The show was in three parts, and the group dressed to match the particular “B” they were imitating in each part: the Bee Gees; the Beach Boys; and the Beatles. So, what’s special about all that? Well, firstly, they were very good. Their singing, stage presence and enthusiasm really had the crowd involved. The dance floor in front of the tables was continually full of enthusiastic dancers, whose ages ranged from about eighteen to their sixties (I was one of the older ones actually on the floor). The seated audience covered the same lower age range, but a higher upper range; some people would have been near eighty. I suppose the biggest thing that struck me was how much this show, and its audience, illustrates the huge surge in nostalgia as the Baby Boomers age.

So, what is nostalgia?

Nostalgia: n, a longing and desire for home, family and friends, or the past. (The Macquarie Dictionary, 2nd revision, The Macquarie Library, Sydney, NSW, 1982.)

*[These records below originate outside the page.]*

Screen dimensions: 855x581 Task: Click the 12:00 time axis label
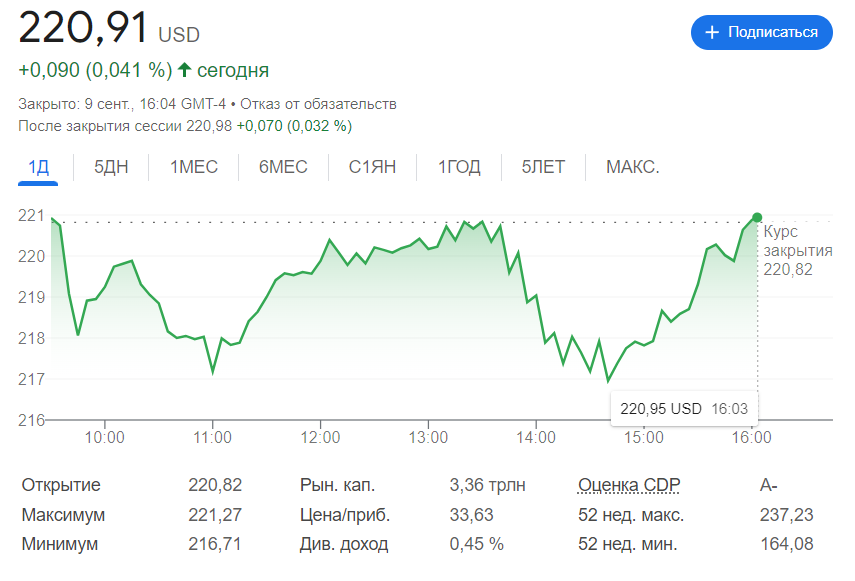320,437
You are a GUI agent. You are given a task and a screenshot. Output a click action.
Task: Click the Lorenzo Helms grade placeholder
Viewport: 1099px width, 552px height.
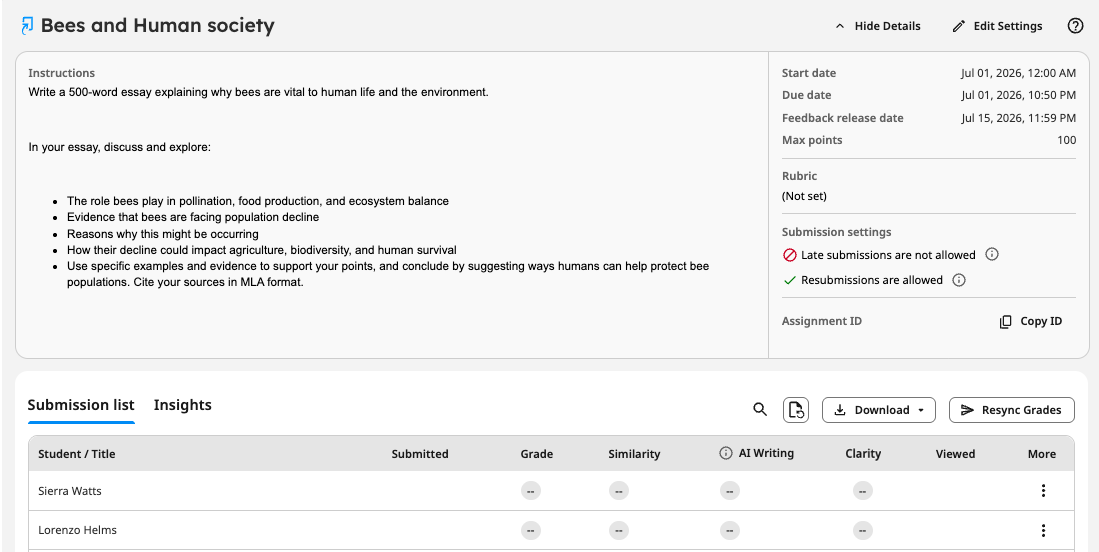coord(531,530)
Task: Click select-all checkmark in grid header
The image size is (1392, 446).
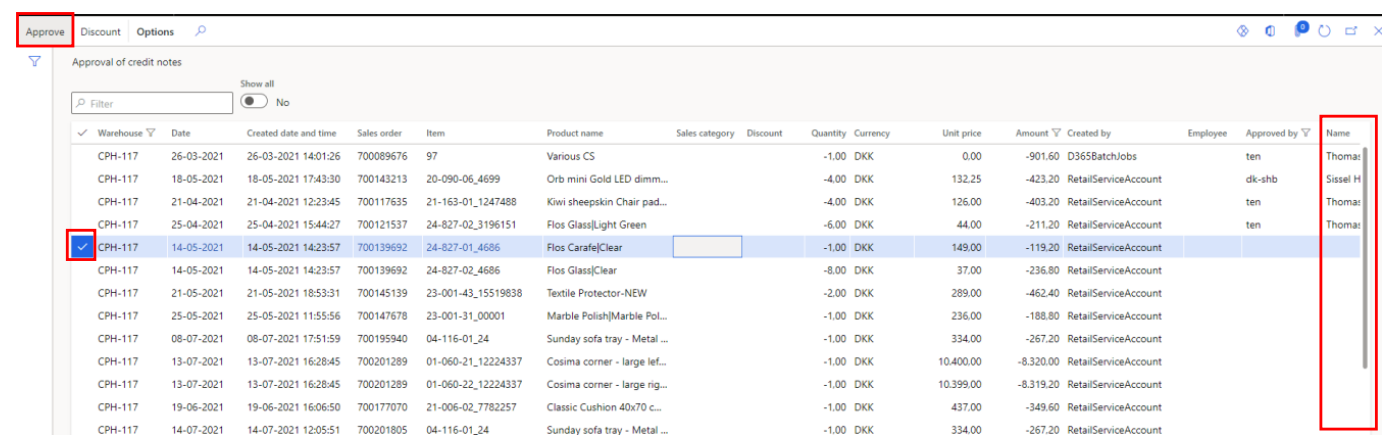Action: tap(82, 133)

Nostalgia has always been a part of the human makeup, but why does it appear that this post-World War II generation is particularly noted for its nostalgia – in fact, so much so, that the emphasis is now seen to be on the second part of the definition, “a longing and desire for the past”, rather than on “the home and family”? I think there are a couple of major reasons for that, though there are probably others too 

The first reason is that, in general, Baby Boomers had an easy life when they were growing up. The nineteen-fifties were a time of high employment and financial security. For the first time, children didn’t have to – indeed they couldn’t – go out to work at a very early age. Families could afford to buy their own homes, a car, labour saving devices. Children had access to levels of education their parents could only dream of. They were now more likely to be “white-collar”, rather than “blue-collar” workers.

The second reason is the huge changes that have occurred in technology and society in general in the post-war period, but especially in the last twenty years. Many of these changes came as Baby Boomers were reaching their forties, and have continued through their fifties and up to their sixties. They would, in earlier times, expect to be settled in their employment, having raised their children, and be looking forward to retirement. Economic and social changes, caused by technology and changing attitudes, now mean that many feel nervous rather than secure. Change has happened too quickly; no other generation until theirs had ever been faced with such enormous and continual change.

It is no wonder many Baby Boomers wish to return to the days when there was a sense of freedom and opportunity – along with a sense of security, when confidence was strong and the world was their oyster.